Render every line of the records below as a JSON list of strings, one string per line, with blank lines skipped. Leave the pictures out of the answer.
▬▬▬▬▬▬▬▬▬▬
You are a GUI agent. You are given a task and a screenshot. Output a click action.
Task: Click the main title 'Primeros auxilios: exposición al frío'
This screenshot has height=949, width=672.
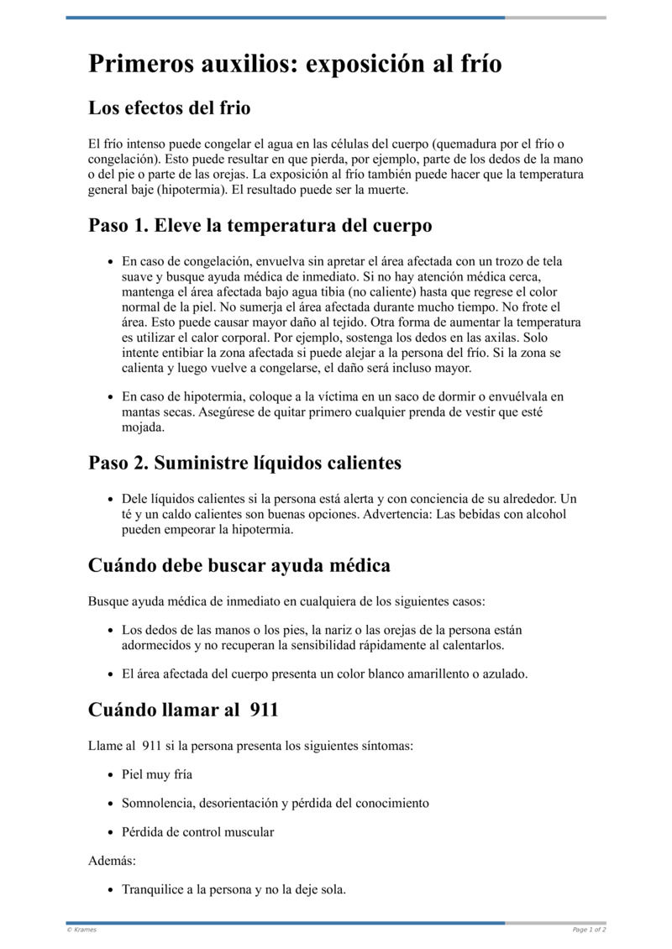point(295,64)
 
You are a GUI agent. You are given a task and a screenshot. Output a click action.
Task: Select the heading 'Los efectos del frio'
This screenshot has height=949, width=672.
point(169,108)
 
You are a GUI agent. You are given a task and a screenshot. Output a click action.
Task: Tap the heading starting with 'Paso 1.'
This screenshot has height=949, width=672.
point(260,226)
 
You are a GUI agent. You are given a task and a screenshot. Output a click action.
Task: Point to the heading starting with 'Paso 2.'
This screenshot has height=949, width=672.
point(244,463)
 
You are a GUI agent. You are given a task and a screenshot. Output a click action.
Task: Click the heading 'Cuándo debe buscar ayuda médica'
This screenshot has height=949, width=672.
point(239,565)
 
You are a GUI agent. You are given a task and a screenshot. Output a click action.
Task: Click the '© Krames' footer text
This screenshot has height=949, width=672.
point(82,930)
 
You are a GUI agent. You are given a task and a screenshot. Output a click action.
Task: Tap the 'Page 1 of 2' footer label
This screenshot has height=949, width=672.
point(589,930)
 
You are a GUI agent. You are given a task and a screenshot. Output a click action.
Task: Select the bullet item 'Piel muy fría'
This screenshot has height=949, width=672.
point(157,774)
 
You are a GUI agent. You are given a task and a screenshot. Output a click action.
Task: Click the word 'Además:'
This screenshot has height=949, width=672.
▬▬▬▬▬▬▬▬▬▬
▶ _Solution to this problem_
[
  "You are a GUI agent. You are given a task and a screenshot. Output a click action.",
  "Task: Click the main title 'Primeros auxilios: exposición al frío'",
  "This screenshot has height=949, width=672.",
  "point(295,64)",
  "You are a GUI agent. You are given a task and a screenshot. Output a click action.",
  "Task: Select the heading 'Los efectos del frio'",
  "This screenshot has height=949, width=672.",
  "point(169,108)",
  "You are a GUI agent. You are given a task and a screenshot. Output a click action.",
  "Task: Tap the heading starting with 'Paso 1.'",
  "This screenshot has height=949, width=672.",
  "point(260,226)",
  "You are a GUI agent. You are given a task and a screenshot. Output a click action.",
  "Task: Point to the heading starting with 'Paso 2.'",
  "This screenshot has height=949, width=672.",
  "point(244,463)",
  "You are a GUI agent. You are given a task and a screenshot. Output a click action.",
  "Task: Click the heading 'Cuándo debe buscar ayuda médica'",
  "This screenshot has height=949, width=672.",
  "point(239,565)",
  "You are a GUI agent. You are given a task and a screenshot. Output a click action.",
  "Task: Click the '© Krames' footer text",
  "This screenshot has height=949, width=672.",
  "point(82,930)",
  "You are a GUI agent. You are given a task and a screenshot. Output a click action.",
  "Task: Tap the 'Page 1 of 2' footer label",
  "This screenshot has height=949, width=672.",
  "point(589,930)",
  "You are a GUI agent. You are given a task and a screenshot. Output a click action.",
  "Task: Select the bullet item 'Piel muy fría'",
  "This screenshot has height=949, width=672.",
  "point(157,774)",
  "You are a GUI agent. You are given a task and a screenshot. Output a click action.",
  "Task: Click the word 'Además:'",
  "This screenshot has height=949, width=672."
]